RuyGoiaba

1969 vai ser um grande ano

07.12.18

Crusoé, aqui me tens de regresso. Fui dar um rolê na Europa, tomar champanhe e gás lacrimogêneo na cara – na França, as duas coisas não podem ser vendidas separadamente. É o tal movimento dos “gilets jaunes” (segundo um amigo meu, “bissexuais que se vestem de amarelo”), que aparentemente resolveu importar para o Baguetão o Brasil de 2013, ou a greve de caminhoneiros deste ano que se encerra.

Num desses sábados de manifestação, em que eu estava escondido no Starbucks – sim, o café é ruim, mas há muitas tomadas para recarregar o celular ching-ling –, vi numa das mesas um manifestante em cujo colete amarelo se liam os dizeres “políticos comediantes – tenho mais confiança no meu cachorro”. Parecia aquela faixa dos torcedores do Corinthians pedindo a dispensa dos jogadores X e Y, “pois são comédias”. Eu me senti em casa.
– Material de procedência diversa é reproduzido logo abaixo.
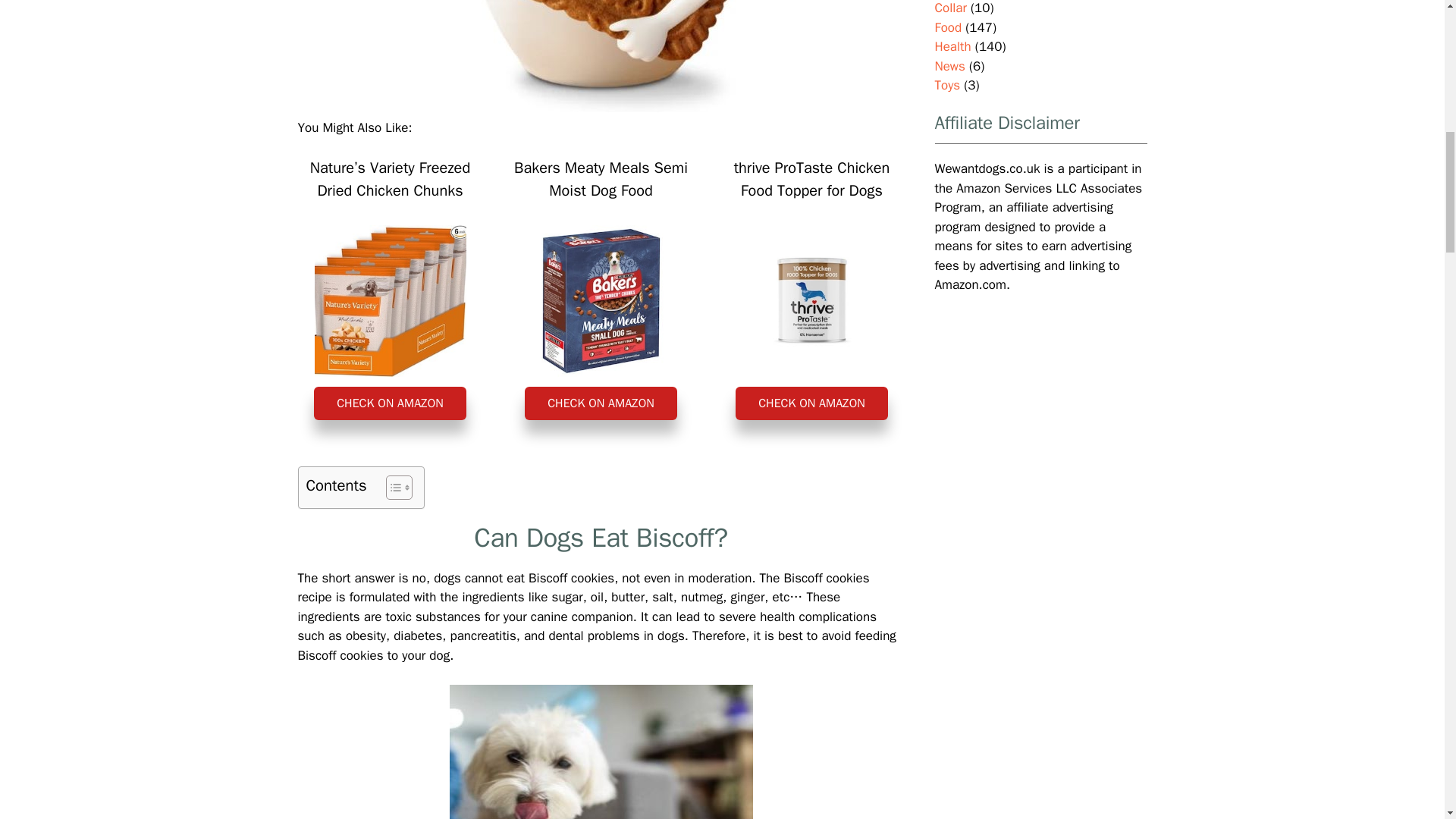
thrive ProTaste Chicken Food Topper for Dogs (810, 300)
CHECK ON AMAZON (390, 402)
CHECK ON AMAZON (811, 402)
CHECK ON AMAZON (601, 402)
Can Dogs Eat Biscoff (600, 56)
Bakers Meaty Meals Semi Moist Dog Food (600, 300)
Nature's Variety Freezed Dried Chicken Chunks (389, 300)
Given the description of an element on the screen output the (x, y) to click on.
Sentir-se em casa é horrível quando tudo o que se quer é fugir do Bananão, pagando suaves prestações.

Assim como aconteceu com Michel Miguel na greve de Pedro, Bino & companhia, só faltou Emmanuel Macron oferecer massagem tântrica, feita com suas próprias “mão que já cuidaram de muitos craque”, à turminha da baderna – e não há garantia nenhuma de que eles vão sossegar.

Uma amiga minha ponderou que, pelo menos, quem está lá por estes dias está “vendo a história acontecer”. Respondi algo como “Deus me livre” – só quero passear pelo Jardim de Luxemburgo, deixa a história acontecendo em qualquer outro lugar lá longe. Na hipótese mais comum, quando essa coisa com agá maiúsculo – História – acontece e nós por acaso estamos no meio, somos sempre o Fabrice del Dongo do Stendhal, perdidaço em Waterloo. E ainda bem. Pior seria ser Napoleão naquela posição em que, dizem, ele perdeu a guerra.

***

Houve também quem comparasse os protestos dos “coletes amarelos” a maio de 1968 na França, ao que os Pernalongas de batom das redes sociais já responderam “não, 1968 era libertário, esse é um movimento de extrema direita, blá-blá-blá” (na verdade, é apoiado tanto por Marine Le Pen à direita quanto por Jean-Luc Mélenchon à esquerda – o que comprova a teoria da ferradura, com as pontas do calçado preferido de Le Pen e Mélenchon se tocando).

Aí você volta ao Brasil, olha a capa dos cadernos de cultura dos jornais pátrios e descobre que Zé Sexo Martinez Corrêa, que está com uns 120 anos, reencenará “Roda Viva” – aquela peça de Chico Buarque (110 anos) mais velha que o primeiro espartilho da Sarah Bernhardt, “atualizada” com menções aos milicos eleitos.

Sempre digo que evito peças do Zé Sexo porque o Oficina é o tipo do lugar em que a expressão “fila do gargarejo” pode ser perigosamente literal. Mas nem é esse o ponto. Como disse meu amigo Edson Aran, quando o Bananão quer dar marcha a ré – e não apenas no caso da “Roda Viva” –, ninguém segura. Eu respondi ao Aran com o título deste texto: 1969 vai ser um grande ano. Gostaria que também ressuscitassem Nelson Rodrigues e Serge Gainsbourg louvando o “année erotique”, mas parece que essa parte é mais complicada.

(Foto: Karime Xavier/Folhapress)Foto: Karime Xavier/FolhapressZé Sexo continua se empenhando em chocar a burguesia, que continua nem aí

A GOIABICE DA SEMANA

Ricardo Lewandowski é mesmo um grande garantista. Não se pode, de jeito nenhum, começar a cumprir pena depois de condenação em segunda instância – mas quem fala mal do STF tem que ser preso. O cidadão ousou “injuriar” a instituição? Pois vá lá se entender com as otoridade da PF.

Temos de admitir, porém, que o advogado Cristiano Caiado de Acioli agiu mal nesse episódio. O certo era ter escondido o dedo mindinho, caprichar na voz rouca e na língua presa e dizer que o Supremo está “totalmente acovardado”. Assim, Lewandowski era até capaz de aplaudir.